Any computer program could be performed with pencil and paper

This ruling requires that doing it my hand or purely mentally be achievable as a practical matter.

It is not practical for me to draw frame by frame the contents of an AVI file by hand, even if it were theoretically possible, etc. While this ruling does leave judgment calls and grey areas, there are also a lot of cases where it can be decided very directly whether or not it is practical to do the operation by hand.


Not having looked at the avi container format why would you say it's impractical? Certainly a 'normal' sized avi would be impractical but what about a 10x10 grid of pixels? The algorithm is unchanged, why should the size of N matter?


It seems to me like basing patentability on time constraints actually imposes a distinction between hardware and software, regardless of how you feel about their logical interchangeability. For example, an algorithm for real time graphics processing would be just as impractical to run on ENIAC as it would be to do with pencil and paper, but there's no reason you couldn't port the software. So if the validity of the patent is based on its usefulness in a real-time application, it would have to be something like "running algorithm x using computer system y to achieve the desired result in z length of time." Including both the software and hardware used would be the only way to ensure that the time constraint was actually met. I think it's obvious that very few (if any) software patents could meet that criterion.


ianal, but would it not stand to reason that if the algorithmic method exists to incorporate/address computability specifically; then by implication the "human mind/pen&paper" criteria could only pass if performable under the same constraint?

For example, if the purpose of the method specifically relates to real time graphics processing (ie the real time constraint is a fundamental aspect of the method) -- then the expectation would be that the pen&paper test would have to be able to achieve the same constraint (ie calculable in real time) for it to invalidate the claim of the method?


I guess it depends on the granularity of the algorithm?

Imagine a transformation mapping one set of points onto another. If each individual transformation can be calculated with pen&paper, I'd hope the process is not patentable, even if running it a million times in a loop is what makes it useful.


There is no software that we cannot put into hardware - literally!
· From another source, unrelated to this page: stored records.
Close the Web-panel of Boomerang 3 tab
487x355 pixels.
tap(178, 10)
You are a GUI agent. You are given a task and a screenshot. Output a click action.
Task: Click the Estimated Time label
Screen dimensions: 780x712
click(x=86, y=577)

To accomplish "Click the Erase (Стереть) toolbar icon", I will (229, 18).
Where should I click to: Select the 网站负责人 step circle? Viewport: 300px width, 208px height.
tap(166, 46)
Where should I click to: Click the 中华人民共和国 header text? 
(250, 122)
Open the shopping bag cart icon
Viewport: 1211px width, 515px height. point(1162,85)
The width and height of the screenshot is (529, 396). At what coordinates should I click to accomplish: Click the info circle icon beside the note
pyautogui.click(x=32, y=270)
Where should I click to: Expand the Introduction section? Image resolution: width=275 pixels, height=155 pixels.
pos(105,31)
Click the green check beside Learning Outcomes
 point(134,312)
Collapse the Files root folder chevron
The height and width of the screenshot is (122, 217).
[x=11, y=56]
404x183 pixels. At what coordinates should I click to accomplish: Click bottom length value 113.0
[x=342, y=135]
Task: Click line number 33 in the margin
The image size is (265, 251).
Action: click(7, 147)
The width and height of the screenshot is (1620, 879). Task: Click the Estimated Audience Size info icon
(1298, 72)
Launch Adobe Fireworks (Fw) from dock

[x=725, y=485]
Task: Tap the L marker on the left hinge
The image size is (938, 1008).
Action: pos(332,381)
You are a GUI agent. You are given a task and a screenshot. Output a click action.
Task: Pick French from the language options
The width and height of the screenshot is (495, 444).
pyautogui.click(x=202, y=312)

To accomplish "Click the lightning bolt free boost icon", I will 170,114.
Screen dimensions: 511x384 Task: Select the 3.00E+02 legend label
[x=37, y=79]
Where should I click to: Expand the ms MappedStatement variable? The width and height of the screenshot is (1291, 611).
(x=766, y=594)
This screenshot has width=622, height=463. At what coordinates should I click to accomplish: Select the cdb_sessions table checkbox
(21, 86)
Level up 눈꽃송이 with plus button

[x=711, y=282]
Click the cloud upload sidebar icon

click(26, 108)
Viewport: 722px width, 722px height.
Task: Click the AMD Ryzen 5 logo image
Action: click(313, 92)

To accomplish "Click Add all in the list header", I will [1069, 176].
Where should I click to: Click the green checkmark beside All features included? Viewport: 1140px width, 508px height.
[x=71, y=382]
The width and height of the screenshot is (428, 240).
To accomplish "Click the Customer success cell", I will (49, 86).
Indeed, as I have often argued too. And even "virtual" software can readily be implemented in human scale electromechanical devices, as with the relay-based computers where you can watch the memory bits change and even reach in and flip them with your fingers.

"If a method can be performed by the human mind alone, or with paper and pencil..."

However the issue with this patent is that it was too broadly written. The claims apply to all possible implementations, including pencil and paper methods, not just implementation with a logic machine. That is unpatentable.


I think it is a positive step forward and may be useful for the folks who are litigating against some of the more egregious software patents.

That said, I don't believe '1-click ordering' would survive this test, and if not that would be a good thing in my opinion.


If this is upheld, I see all software patents being eventually voided. "as a practical matter" can be attacked by using induction. Do an image transformation on a 10x10 image. Do it again on 11x11. Argue that the patent is invalid by induction. Perhaps someone actually has to spend a week the first time on a large image to "prove" induction.

Real time doesnt exist. It means accomplishing a task within a specified interval. If you can do a task in 1 hour and someone else can do it in 30 minutes. It seems to me that it is then possible to argue that doing the same thing in a microsecond on a computer is not patentable.

Perhaps the judges will need a little focused high school math and a lesson on Turing machines.


Is there any precedent for courts recognizing mathematical or logical proofs? I was under the impression that courts, by their design, rely entirely on appeals to authority in the form of expert testimony.

For that matter, would it be possible to design a court system based on a fully modern understanding of logic, proof, induction, etc., rather than the seemingly ad hoc system we have now?